*Collected data:*
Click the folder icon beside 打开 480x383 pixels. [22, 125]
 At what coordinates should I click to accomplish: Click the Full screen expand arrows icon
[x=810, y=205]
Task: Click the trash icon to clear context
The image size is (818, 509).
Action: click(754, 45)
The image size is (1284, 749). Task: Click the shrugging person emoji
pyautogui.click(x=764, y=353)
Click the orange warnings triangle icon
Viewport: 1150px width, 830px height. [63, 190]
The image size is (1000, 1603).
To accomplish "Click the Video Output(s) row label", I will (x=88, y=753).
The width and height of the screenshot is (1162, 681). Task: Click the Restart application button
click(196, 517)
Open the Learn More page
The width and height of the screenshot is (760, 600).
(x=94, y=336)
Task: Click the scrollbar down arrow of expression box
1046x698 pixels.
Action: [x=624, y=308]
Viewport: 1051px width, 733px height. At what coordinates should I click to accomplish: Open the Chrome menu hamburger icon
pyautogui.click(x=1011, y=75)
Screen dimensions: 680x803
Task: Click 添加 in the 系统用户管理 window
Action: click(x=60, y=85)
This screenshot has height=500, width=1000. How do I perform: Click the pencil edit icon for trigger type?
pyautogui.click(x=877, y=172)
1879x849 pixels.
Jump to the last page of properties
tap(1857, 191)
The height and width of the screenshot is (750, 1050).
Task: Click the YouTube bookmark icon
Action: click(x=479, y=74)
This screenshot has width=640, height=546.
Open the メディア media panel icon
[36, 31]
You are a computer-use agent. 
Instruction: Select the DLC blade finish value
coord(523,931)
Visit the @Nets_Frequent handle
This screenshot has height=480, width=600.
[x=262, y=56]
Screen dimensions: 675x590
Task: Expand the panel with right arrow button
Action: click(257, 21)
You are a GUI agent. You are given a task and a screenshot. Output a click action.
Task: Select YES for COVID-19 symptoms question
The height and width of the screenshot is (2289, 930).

*Exercise prompt:*
For every record above, print an exact copy.

*Result:*
Click the folder icon beside 打开 480x383 pixels. [22, 125]
 At what coordinates should I click to accomplish: Click the Full screen expand arrows icon
[x=810, y=205]
Task: Click the trash icon to clear context
The image size is (818, 509).
Action: click(754, 45)
The image size is (1284, 749). Task: Click the shrugging person emoji
pyautogui.click(x=764, y=353)
Click the orange warnings triangle icon
Viewport: 1150px width, 830px height. [63, 190]
The image size is (1000, 1603).
To accomplish "Click the Video Output(s) row label", I will (x=88, y=753).
The width and height of the screenshot is (1162, 681). Task: Click the Restart application button
click(196, 517)
Open the Learn More page
The width and height of the screenshot is (760, 600).
(x=94, y=336)
Task: Click the scrollbar down arrow of expression box
1046x698 pixels.
Action: [x=624, y=308]
Viewport: 1051px width, 733px height. At what coordinates should I click to accomplish: Open the Chrome menu hamburger icon
pyautogui.click(x=1011, y=75)
Screen dimensions: 680x803
Task: Click 添加 in the 系统用户管理 window
Action: click(x=60, y=85)
This screenshot has height=500, width=1000. How do I perform: Click the pencil edit icon for trigger type?
pyautogui.click(x=877, y=172)
1879x849 pixels.
Jump to the last page of properties
tap(1857, 191)
The height and width of the screenshot is (750, 1050).
Task: Click the YouTube bookmark icon
Action: click(x=479, y=74)
This screenshot has width=640, height=546.
Open the メディア media panel icon
[36, 31]
You are a computer-use agent. 
Instruction: Select the DLC blade finish value
coord(523,931)
Visit the @Nets_Frequent handle
This screenshot has height=480, width=600.
[x=262, y=56]
Screen dimensions: 675x590
Task: Expand the panel with right arrow button
Action: click(257, 21)
You are a GUI agent. You are given a task and a screenshot. Output a click action.
Task: Select YES for COVID-19 symptoms question
The height and width of the screenshot is (2289, 930).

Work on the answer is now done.